• [WORK ORDER] Each line below from the one containing "Viewport: 680px width, 409px" through the one containing "Task: Click into the Widget title field" is to be given again exactly, and no line outside that span.

• [INFORMATION]
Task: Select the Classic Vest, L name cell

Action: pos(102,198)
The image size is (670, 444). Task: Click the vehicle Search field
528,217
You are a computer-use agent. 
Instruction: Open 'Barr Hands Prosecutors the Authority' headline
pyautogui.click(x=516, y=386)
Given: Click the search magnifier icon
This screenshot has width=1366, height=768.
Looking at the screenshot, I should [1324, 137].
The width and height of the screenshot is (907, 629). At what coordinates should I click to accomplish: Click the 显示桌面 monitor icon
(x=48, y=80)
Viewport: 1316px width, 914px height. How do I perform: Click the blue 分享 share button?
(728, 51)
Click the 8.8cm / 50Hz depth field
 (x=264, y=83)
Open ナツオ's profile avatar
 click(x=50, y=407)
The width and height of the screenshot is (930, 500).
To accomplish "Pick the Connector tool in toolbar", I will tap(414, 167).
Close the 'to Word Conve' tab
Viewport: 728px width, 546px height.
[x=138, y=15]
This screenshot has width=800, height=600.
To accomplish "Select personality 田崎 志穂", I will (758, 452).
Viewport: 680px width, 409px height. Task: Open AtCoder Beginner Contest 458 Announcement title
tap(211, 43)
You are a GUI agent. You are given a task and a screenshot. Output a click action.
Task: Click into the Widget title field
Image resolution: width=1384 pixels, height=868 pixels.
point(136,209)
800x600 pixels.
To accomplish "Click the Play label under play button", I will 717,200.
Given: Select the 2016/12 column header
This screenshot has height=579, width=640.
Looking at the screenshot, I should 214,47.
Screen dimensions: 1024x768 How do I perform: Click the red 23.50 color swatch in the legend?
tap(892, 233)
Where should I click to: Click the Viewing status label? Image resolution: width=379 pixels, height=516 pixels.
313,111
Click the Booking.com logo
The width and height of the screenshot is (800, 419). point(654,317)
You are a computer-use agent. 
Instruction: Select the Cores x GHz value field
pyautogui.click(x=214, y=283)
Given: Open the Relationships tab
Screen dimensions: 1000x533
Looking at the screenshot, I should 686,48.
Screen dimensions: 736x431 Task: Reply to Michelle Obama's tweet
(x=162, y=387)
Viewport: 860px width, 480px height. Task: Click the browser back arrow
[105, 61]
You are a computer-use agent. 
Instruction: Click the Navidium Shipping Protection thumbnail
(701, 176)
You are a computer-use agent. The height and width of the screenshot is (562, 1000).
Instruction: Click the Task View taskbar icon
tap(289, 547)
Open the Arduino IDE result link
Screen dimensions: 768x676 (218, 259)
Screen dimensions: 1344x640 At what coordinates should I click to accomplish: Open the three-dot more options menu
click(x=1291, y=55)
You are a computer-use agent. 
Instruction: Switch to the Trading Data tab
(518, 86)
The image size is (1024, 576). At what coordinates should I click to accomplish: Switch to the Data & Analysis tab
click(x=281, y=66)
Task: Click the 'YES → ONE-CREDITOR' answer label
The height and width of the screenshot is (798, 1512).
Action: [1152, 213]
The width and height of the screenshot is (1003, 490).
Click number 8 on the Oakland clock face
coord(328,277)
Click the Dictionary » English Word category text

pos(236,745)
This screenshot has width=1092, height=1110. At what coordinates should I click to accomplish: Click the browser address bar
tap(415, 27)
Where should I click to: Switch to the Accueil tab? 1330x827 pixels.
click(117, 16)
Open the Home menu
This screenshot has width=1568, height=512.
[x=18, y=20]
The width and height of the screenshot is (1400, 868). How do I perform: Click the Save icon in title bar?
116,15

• [TASK OUTPUT]
Viewport: 680px width, 409px height. Task: Open AtCoder Beginner Contest 458 Announcement title
tap(211, 43)
You are a GUI agent. You are given a task and a screenshot. Output a click action.
Task: Click into the Widget title field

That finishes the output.